Start of Supplied text

The COVID-19 pandemic has changed everything – socially, economically, politically. Those changes are obvious at the moment, as the world slowly and cautiously emerges from a months-long lockdown. The world into which we emerge will not be the same as the one we left behind. For businesses everywhere, there will be new realities to confront.
"COVID-19 is having a profound impact globally. Not only is it affecting our health, but it is fundamentally challenging and altering our political, social, and economic norms,” says Mark Palmer, CEO of consulting business Gobeyond Partners.
The global economy is in the deepest recession for decades and we have seen the return of mass unemployment, for the first time in decades in some countries. Some of this will be short-lived, but much of it will endure, as many businesses fail to survive the shock of the disruption.
For those that survive, and the people that they employ, working practices will be transformed and many trends – but especially the spread of digitalisation – that had been advancing slowly will accelerate, while unforeseen changes such as social distancing and wearing masks will become standard practice.
While the pandemic and the measures to tackle it have devastated global economic activity, there have been a few clear winners. These include companies helping people to work and entertain themselves at home such Netflix and Zoom, supermarkets and online retailers. The other obvious beneficiaries are pharmaceutical and healthcare companies.
The losers are more abundant. Any company whose business model relies on people gathering together has been devastatingly hit. Airlines, cruise lines, hotels, bars, restaurants, sports, theatres, music venues and hairdressers are some of the sectors that have ground to a halt.
These are some of the companies that have been directly impacted by the lockdown, but every business has been indirectly affected by the sudden stop in demand and economic activity. Because no-one is travelling anywhere, no-one is filling their cars with petrol, for example, which has led to a slump in oil prices – at one point in May, the US WTI benchmark price was negative at -$37 per barrel.
As virtually all companies except essential services have retreated into lockdown, this has had a knock-on effect on their suppliers. The International Monetary Fund says the global economy will shrink by 3% this year, with most large European economies including the UK set to see their economies contract by more than twice that and second quarter declines in many places are 20% and above.

End of Supplied text
Start of Extracted data

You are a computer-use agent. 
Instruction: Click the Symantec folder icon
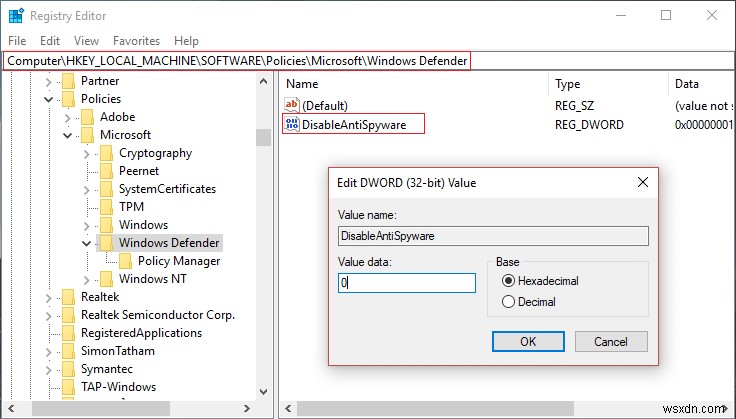[x=68, y=369]
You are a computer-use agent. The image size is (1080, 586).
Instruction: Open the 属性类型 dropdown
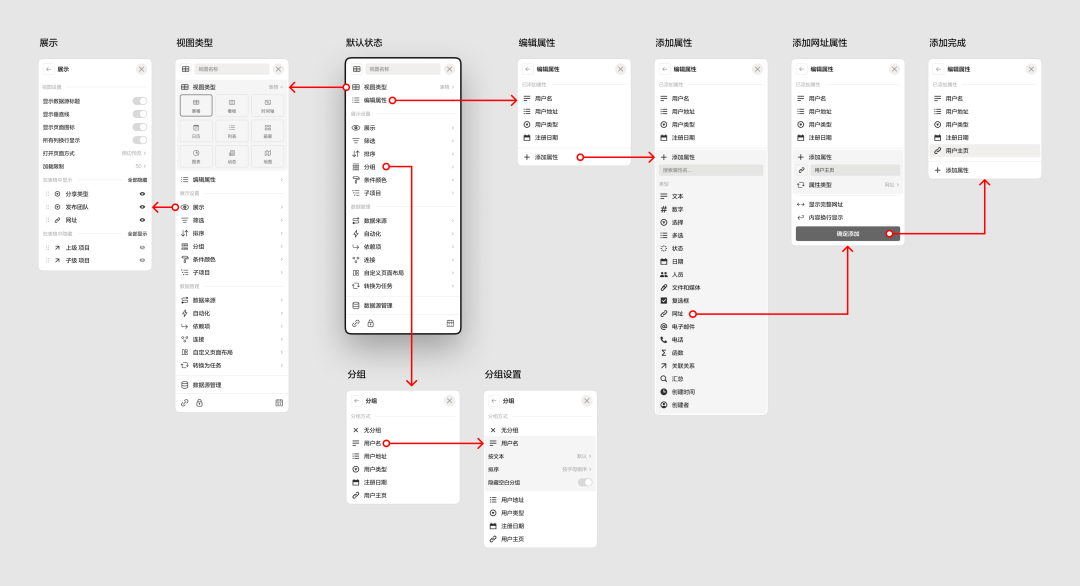tap(848, 185)
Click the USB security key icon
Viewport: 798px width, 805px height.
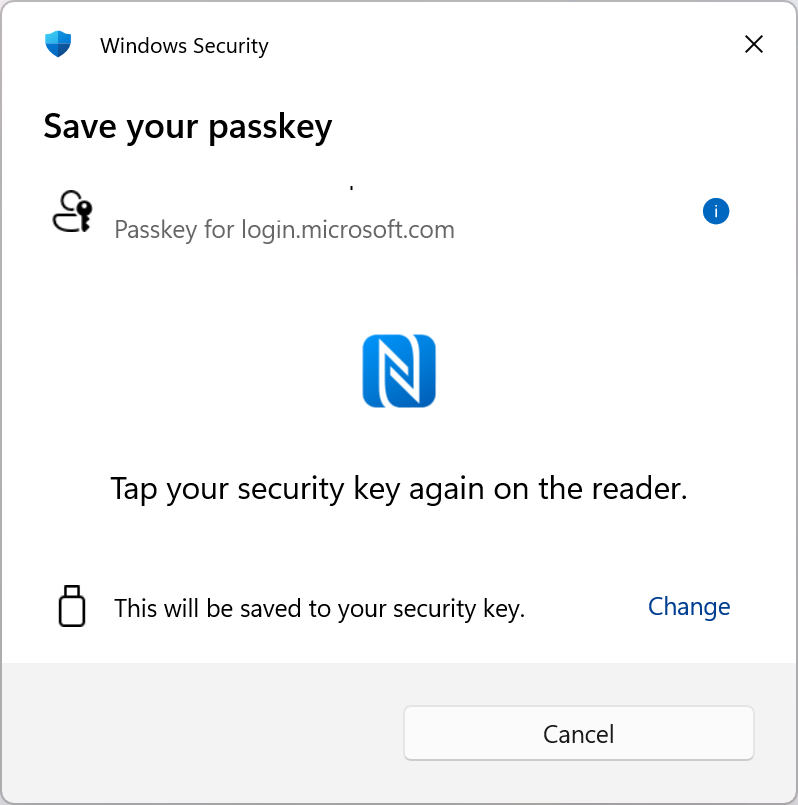coord(72,606)
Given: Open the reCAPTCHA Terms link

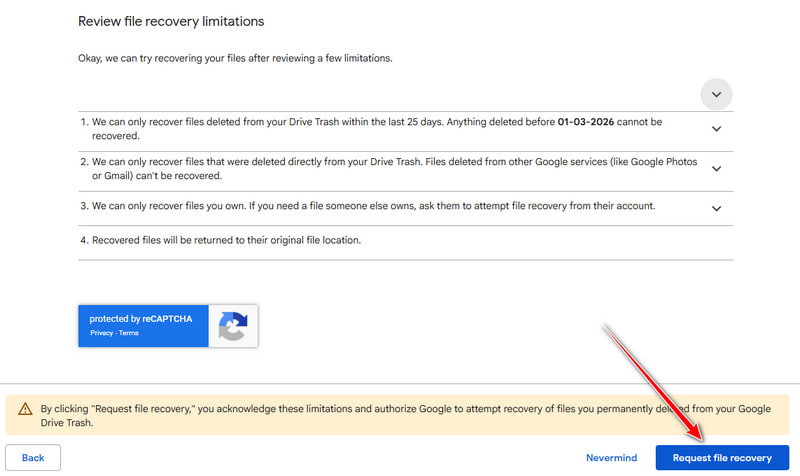Looking at the screenshot, I should point(129,333).
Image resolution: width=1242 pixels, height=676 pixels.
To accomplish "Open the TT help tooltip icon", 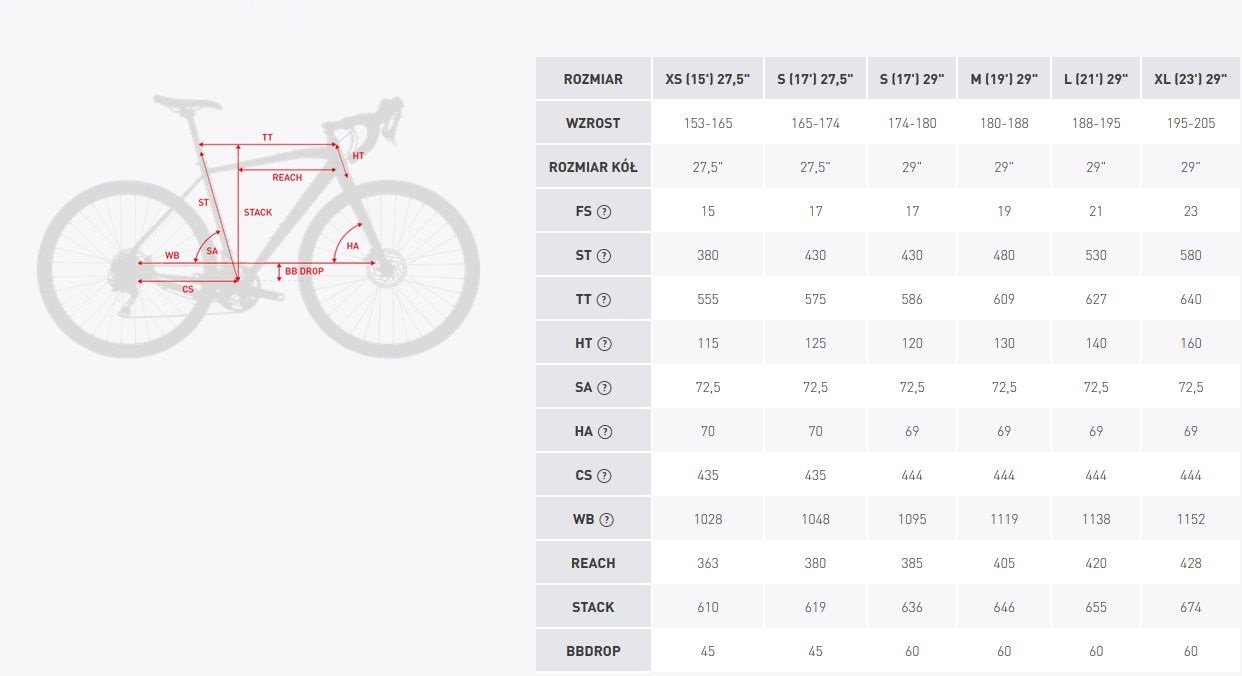I will (x=604, y=300).
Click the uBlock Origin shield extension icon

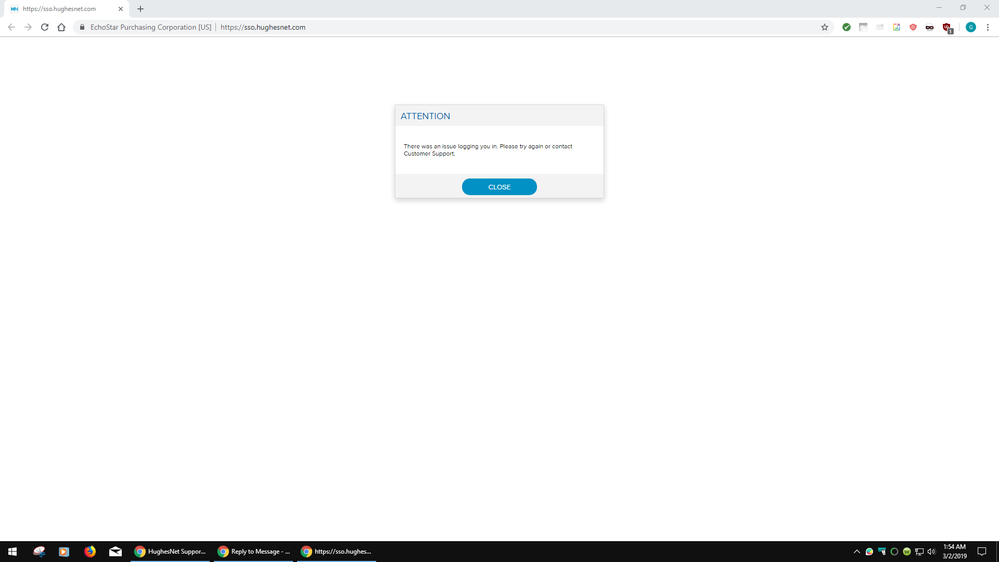[x=947, y=27]
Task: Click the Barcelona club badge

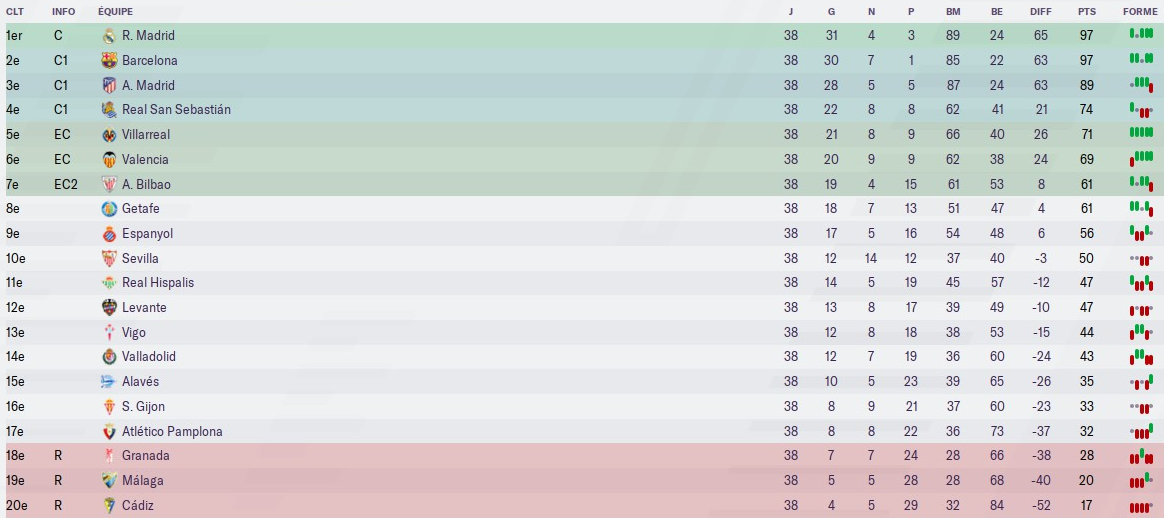Action: pos(110,60)
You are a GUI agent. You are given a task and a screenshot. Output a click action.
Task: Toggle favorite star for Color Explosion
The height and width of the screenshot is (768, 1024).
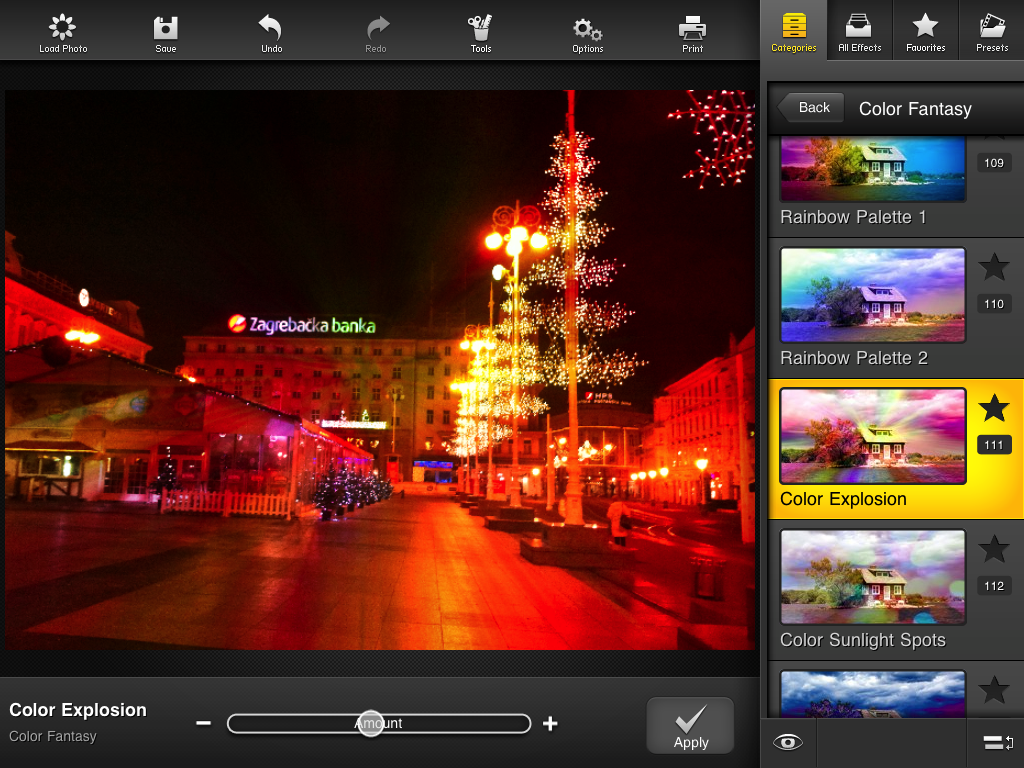(x=994, y=408)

End of Extracted data

▶ [Problems to solve]
1. Rewrite the pandemic article from "While the pandemic" up to and including "and healthcare companies.", changing "supermarkets" to "grocery stores".
2. In the pandemic article, what was the US WTI benchmark oil price at one point in May?
3. Resume the pandemic article after its final sentence.
The items are separate material and have no connection to the pandemic article.

▶ [Responses per task]
1.
While the pandemic and the measures to tackle it have devastated global economic activity, there have been a few clear winners. These include companies helping people to work and entertain themselves at home such Netflix and Zoom, grocery stores and online retailers. The other obvious beneficiaries are pharmaceutical and healthcare companies.

2. Negative, at -$37 per barrel.

3.
One effect of the pandemic will be to tip over the edge businesses that were in trouble but had managed to survive thanks to the availability of borrowing at incredibly low interest rates, often known as zombie companies. Venerable retailers such as Debenhams in the UK and Nieman Marcus in the US have filed for bankruptcy, while scores of other companies in sectors ranging from aerospace to banking, have announced job cuts. Tui, one of the world’s largest travel companies has announced 8,000 job losses, for example.
Unemployment rates in the US have soared to levels last seen in the Great Depression in the 1930s, although many of those jobs will return as the economy starts to reopen. Jobless rates will be lower in Europe because of government support schemes, but unemployment will still rise significantly. Although the sectors already mentioned above will be the hardest hit, jobs will go across the economy.
“The COVID-19 crisis has exposed important vulnerabilities, even in the more resilient industries and companies. While there is a lot of discussion around returning to ‘the new normal’, that may not exist anymore – the illusion of stability is crushed,” says Catherine Kemnitz, global head of legal at legal recruiter Axiom.
There have been a few clear winners
And even when economies start to recover, they will not look like they did before. People will be reluctant to travel on public transport, and visit crowded restaurants, pubs, cinemas and theatres, as well as to send their children to school and nursery. It will take time for people to regain trust in activities they took for granted previously, both at work and in their personal lives.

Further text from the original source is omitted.